Need help with a simple scroll down problem

Hey there, I'm trying to scrap names of companies + their linkedin URL, there are about 2331 of them, can you help me fix the scroll down selector so it can scroll down and scrap everything from top to bottom ? thank you so much in advance.

Link:

https://angel.co/companies?company_types[]=Startup&company_types[]=Private+Company&company_types[]=SaaS&company_types[]=Mobile+App&locations[]=1653-Los+Angeles

my sitemap:

{"_id":"angel","startUrl":["https://angel.co/companies?company_types[]=Startup&company_types[]=Private+Company&company_types[]=SaaS&company_types[]=Mobile+App&locations[]=1653-Los+Angeles"],"selectors":[{"id":"Parent","type":"SelectorLink","parentSelectors":["_root"],"selector":"div.name a.startup-link","multiple":true,"delay":0},{"id":"Company linkedin URL","type":"SelectorLink","parentSelectors":["Parent"],"selector":"a.fontello-linkedin","multiple":false,"delay":0},{"id":"tags","type":"SelectorText","parentSelectors":["Parent"],"selector":"div.js-market_tag_holder","multiple":false,"regex":"","delay":0},{"id":"Scroll down selector","type":"SelectorElementScroll","parentSelectors":["_root"],"selector":"div.more","multiple":true,"delay":"3000"}]}

You need to use the Element Click selector.

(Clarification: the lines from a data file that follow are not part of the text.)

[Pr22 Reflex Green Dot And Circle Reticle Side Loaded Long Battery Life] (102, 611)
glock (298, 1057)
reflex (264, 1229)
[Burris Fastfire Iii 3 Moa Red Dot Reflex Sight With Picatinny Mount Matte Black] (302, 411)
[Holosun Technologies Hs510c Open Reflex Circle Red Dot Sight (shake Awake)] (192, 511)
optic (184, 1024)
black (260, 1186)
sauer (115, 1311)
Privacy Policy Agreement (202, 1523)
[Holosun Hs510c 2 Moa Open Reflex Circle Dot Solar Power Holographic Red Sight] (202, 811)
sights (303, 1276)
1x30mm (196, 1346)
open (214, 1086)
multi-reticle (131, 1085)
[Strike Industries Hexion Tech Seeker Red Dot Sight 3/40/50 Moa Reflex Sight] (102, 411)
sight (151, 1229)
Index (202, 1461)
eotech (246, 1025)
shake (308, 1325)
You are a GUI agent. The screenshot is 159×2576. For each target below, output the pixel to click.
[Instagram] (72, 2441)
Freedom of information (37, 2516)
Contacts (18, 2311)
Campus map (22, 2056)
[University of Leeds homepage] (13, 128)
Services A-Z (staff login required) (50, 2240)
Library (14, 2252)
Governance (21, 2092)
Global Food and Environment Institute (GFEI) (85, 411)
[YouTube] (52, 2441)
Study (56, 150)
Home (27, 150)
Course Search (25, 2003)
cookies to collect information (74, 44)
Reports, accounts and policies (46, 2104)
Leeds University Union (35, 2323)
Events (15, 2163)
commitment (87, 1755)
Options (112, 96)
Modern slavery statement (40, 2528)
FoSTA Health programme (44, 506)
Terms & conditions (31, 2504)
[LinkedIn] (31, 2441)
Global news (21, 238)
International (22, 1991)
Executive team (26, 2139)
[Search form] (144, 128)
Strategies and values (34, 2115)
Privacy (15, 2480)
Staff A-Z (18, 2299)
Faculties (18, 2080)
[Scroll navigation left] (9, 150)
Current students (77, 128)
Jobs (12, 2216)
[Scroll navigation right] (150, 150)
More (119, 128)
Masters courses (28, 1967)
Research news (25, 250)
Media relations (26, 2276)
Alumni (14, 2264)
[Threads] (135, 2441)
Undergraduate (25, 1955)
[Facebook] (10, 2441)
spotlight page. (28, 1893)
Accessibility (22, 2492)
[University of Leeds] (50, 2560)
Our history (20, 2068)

I believe this should work but you need to set delays because they will send you a Captcha very quickly. Also loading this many records will likely crash your browser (or lag it)

{"_id":"angel-list-company-scrape","startUrl":["https://angel.co/companies?company_types[]=Startup&company_types[]=Private+Company&company_types[]=SaaS&company_types[]=Mobile+App&locations[]=1653-Los+Angeles"],"selectors":[{"id":"Load More","type":"SelectorElementClick","parentSelectors":["_root"],"selector":".startup","multiple":true,"delay":"1000","clickElementSelector":"div.more","clickType":"clickMore","discardInitialElements":false,"clickElementUniquenessType":"uniqueText"},{"id":"Link","type":"SelectorLink","parentSelectors":["Load More"],"selector":"div.name","multiple":false,"delay":"1000"},{"id":"Name","type":"SelectorText","parentSelectors":["Link"],"selector":"h1.u-fontWeight500","multiple":false,"regex":"","delay":0},{"id":"href","type":"SelectorElementAttribute","parentSelectors":["Link"],"selector":"a.fontello-linkedin","multiple":false,"extractAttribute":"href","delay":0}]}

It went all the way down but it didin't scrap anything, so instead I used this

tr.box:nth-last-of-type(n)
or
tr.box:nth-last-child(n)

But your sitemap helped me solve a couple of things so thanks man!!

I also ran into a problem where it would only load 20 pages deep and then hang. Did you overcome that?

nope, I gave up on that site since no matter what delay I set I still get blocked lol

Don't give up, you still can scrape just links to companies and use them later to create a sitemap that will scrape them directly. I'd give it a try.

1 Like

It seems to limit the element click (next) to 20 pages before it stalls out and webscraper hangs and I just read on Phantom Buster that 400 companies is their limit.

https://phantombuster.com/api-store/3678/angellist-market-companies-extractor

1 Like

I will man thankss!!

aha I see, so even phantom buster can't go beyond that limit, interesting

Well, if you manually scroll all the way down

Which i guess is the limit of 400 companies.

1 Like